There are crawlers or spiders which are automated scripts/bots which will visit a random page and gather information about the page like what the page is about, the titles, the images, the videos, the text. Basically a crawler finds what a web page is about and who might be interested in the site.
The crawlers finds information from sitemaps. A sitemap is a file where information about the site is present. A sitemap tells the crawlers what is important in the site, when the site is last updated, how often the page is changed, the site is available in what other languages, etc.
After gathering all required information, the crawler will move to the links referred by the current site. By this way, the crawlers will visit all web pages in a chain fashion.
In Google webmaster tools, we can configure what information a crawler can take from your site, request to recrawl etc.
The information gathered by the crawlers are stored in search index. The repository of web pages is called index. There are multiple indices to store all the data. When a user enters a search query, the pages are sorted and displayed using various search algorithms. The algorithms are specific and confidential. The result of a search query is SERP (Search Engine Result Pages).
The algorithms are highly confidential and that makes the search engines unique in its way. But I will discuss some of the algorithms used by Google here.
Google uses Pagerank algorithm at the beginning. Pagerank will sort pages from index and gives a score. The high scored pages are displayed on the top. The ranking depends on many factors like the frequency of occurrence of keyword within the site, how long the site has existed, how many other sites link this site etc.
Other algorithms used by Google are,
Google Panda gives a ‘quality score’ to each webpage. The score is used as a ranking factor.

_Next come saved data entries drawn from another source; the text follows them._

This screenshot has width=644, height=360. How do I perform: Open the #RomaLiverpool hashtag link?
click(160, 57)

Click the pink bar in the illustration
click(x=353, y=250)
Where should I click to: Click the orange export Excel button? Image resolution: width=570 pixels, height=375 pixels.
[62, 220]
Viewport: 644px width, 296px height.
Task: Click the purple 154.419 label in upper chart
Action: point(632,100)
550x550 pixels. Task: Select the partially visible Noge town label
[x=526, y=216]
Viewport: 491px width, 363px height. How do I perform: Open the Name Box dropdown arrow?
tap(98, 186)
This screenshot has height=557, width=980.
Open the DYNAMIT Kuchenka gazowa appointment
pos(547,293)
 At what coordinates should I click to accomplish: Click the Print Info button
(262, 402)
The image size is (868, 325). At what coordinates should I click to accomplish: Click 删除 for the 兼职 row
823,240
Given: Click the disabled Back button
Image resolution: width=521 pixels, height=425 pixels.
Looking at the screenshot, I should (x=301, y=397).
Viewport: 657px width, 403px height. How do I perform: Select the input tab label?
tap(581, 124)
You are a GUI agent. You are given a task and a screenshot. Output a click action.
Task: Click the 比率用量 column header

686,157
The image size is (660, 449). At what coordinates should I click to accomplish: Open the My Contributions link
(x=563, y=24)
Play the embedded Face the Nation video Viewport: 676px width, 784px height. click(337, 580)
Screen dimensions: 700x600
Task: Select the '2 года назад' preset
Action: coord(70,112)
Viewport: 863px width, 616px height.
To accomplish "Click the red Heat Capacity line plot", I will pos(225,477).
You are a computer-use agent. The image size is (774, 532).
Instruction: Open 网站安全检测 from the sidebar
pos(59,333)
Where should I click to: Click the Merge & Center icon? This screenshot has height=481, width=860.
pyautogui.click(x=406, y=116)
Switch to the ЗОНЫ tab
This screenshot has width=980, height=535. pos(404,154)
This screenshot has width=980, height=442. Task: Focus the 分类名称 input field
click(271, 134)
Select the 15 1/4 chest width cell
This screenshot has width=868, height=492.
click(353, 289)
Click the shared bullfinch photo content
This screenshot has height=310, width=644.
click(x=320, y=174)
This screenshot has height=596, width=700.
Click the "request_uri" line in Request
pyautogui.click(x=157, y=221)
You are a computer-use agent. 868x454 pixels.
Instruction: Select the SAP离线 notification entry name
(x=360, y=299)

Google Penguin algorithm down ranks (gives less score) to sites that link to spam or over-manipulative content.
Google hummingbird algorithm helps understanding the intent of the query. So even the query doesn’t exactly contain the exact search term, but still google understands it.
In this example, I typed ‘ I want pizza’. There are no keywords like ‘restaurant’, ‘eat’ etc. But google shows me the nearest pizza restaurants.
For location based search, Google Pigeon algorithm is used. This establishes a strong tie between local algorithm and core algorithm.
Example, if my query is ‘weather’, it should display the current weather of my location and not somewhere else.
Google Fred algorithm filters out sites which violate webmaster’s rules. They are low quality low content sites that are not actually useful.
There are a lot of algorithms used by Google that works combined and give us the best search result.
Have you ever wondered the sources of income for Google? One of the sources are through advertisements. Google provides two advertising services — Google Ads and Google Adsense.
Formerly known as Google AdWords, this appears in the Google Search Engine Result Page (SERP). Google Ads are used by advertisers. For example, if I sell waterbottles, my brand should appear on SERP. I bid Google.
Ads works on the concept of PPC (Pay Per Click). When user clicks an ad, the advertiser pays Google.
Web page owners use AdSense. They can allow an ad to be placed on their site. The position, size, font of the ad can be adjusted by the site owner. This is exactly the ads found in blogs. In space.com, Soch ad appears.
When a user clicks the ad, part of the revenue goes to the site owner and the rest goes to Google.
— — — — — — — — — — — — — — — — — —